Die Existenz dieser Spannung lässt sich erahnen, wenn der gewaltvoll inszenierte Schein infrage gestellt wird: er entlädt sich in Aggression gegen die Infragestellung. Die Aggression wird dabei dezidiert nicht nur durch scheinbar moralische Imperative (z.B. Masketragen, Impfen, Indoorveranstaltungen meiden) ausgelöst, sondern allein durch das Ansprechen des Themas. Die fragile Scheinwelt wird allein durch das Aussprechen des Themas ins Wanken gebracht. Führt die (ideelle) Ansprache der Widersprüchlichkeiten des Kapitalismus in der bürgerlichen Gesellschaft eher zu nicht ernstnehmender Belustigung, führt die Ansprache der Widersprüchlichkeit der pandemischen (kapitalistischen) Gesellschaft des Jahres 2022 und des omnipräsenten Wissens um das Virus unmittelbar zur Aggression und Emotionalität. Diese Aggression und Emotionalität sind Symptome der Anspannung und Anstrengung des bürgerlichen Subjekts, die pandemische Realität im Alltag mühsam und gewaltvoll leugnen zu müssen.

War die bürgerliche Gesellschaft 2020 noch von der Panik vor dem Virus paralysiert und bereit das Andere der eigenen Verwundbarkeit unterzuordnen, ist sie es nun von dem Wunsch die alte Gesellschaft im Schein wiederherzustellen. Den Punkt eines informierten, abwägenden gemeinsamen Entscheidens hat sie wie immer verpasst: im Kleinen, wie im Großen. Ein erster Schritt wäre es, den Austausch über die Pandemie wieder zuzulassen: in aller Ernsthaftigkeit und im Bewusstsein der vernichtenden Konsequenzen der Pandemie, ohne uns von den einfachen und undialektischen Antworten zufrieden zu geben. Die effekthascherische Auseinandersetzung mit ausschließlich einem Thema war dabei genauso mühsam, wie die kräfteraubende Unterdrückung eines Themas, das uns alle in jeder Minute unseres Lebens mit der Pandemie berührt. Covid is definitely not over und das wissen wir alle, unbewusst oder bewusst. Die Anstrengung im Umgang mit dem Thema ist nicht das Thema, sondern die mühsame Leugnung des für uns alle omnipräsenten Themas und das Aufbrechen des Scheins in Situationen der Infragestellung. Wenn wir diesen Widerspruch akzeptieren: den Wunsch nach einer “Normalität” und den Realitäten der Pandemie, dann können wir sehen, dass der Boden der Pandemie zwar hart ist, es sich jedoch deutlich entspannter auf einem harten Boden, als in der ständigen Angst vor dem freien Fall lebt.

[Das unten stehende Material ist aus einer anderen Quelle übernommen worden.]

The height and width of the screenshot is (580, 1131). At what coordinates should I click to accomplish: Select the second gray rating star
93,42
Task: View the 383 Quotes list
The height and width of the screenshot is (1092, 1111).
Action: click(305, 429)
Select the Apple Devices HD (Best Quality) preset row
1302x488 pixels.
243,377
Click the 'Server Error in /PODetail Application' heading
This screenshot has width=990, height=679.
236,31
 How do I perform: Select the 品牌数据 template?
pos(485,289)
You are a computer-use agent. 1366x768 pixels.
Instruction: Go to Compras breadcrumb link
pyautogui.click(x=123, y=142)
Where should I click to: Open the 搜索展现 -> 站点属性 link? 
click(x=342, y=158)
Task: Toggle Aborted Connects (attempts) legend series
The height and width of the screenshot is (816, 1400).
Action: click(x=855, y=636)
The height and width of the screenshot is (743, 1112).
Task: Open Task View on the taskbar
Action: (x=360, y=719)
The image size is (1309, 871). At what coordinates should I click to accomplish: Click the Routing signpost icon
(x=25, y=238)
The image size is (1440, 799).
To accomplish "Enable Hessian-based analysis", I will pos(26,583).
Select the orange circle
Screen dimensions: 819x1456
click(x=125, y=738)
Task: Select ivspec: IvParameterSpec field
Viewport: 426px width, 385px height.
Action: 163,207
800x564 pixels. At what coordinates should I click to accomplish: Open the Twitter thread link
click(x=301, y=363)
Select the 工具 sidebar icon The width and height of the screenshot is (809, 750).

Ich lade alle ein zu einem endlosen Picknick auf dem harten Boden. Die Partys, Kinobesuche, der Indoorsport, Konzerte, Teamevents und Restaurantbesuche hoch oben sind verlockend, aber von einer ständigen (unbewussten) Höhenangst begleitet und enden zwangsläufig mit einem vernichtenden Fall.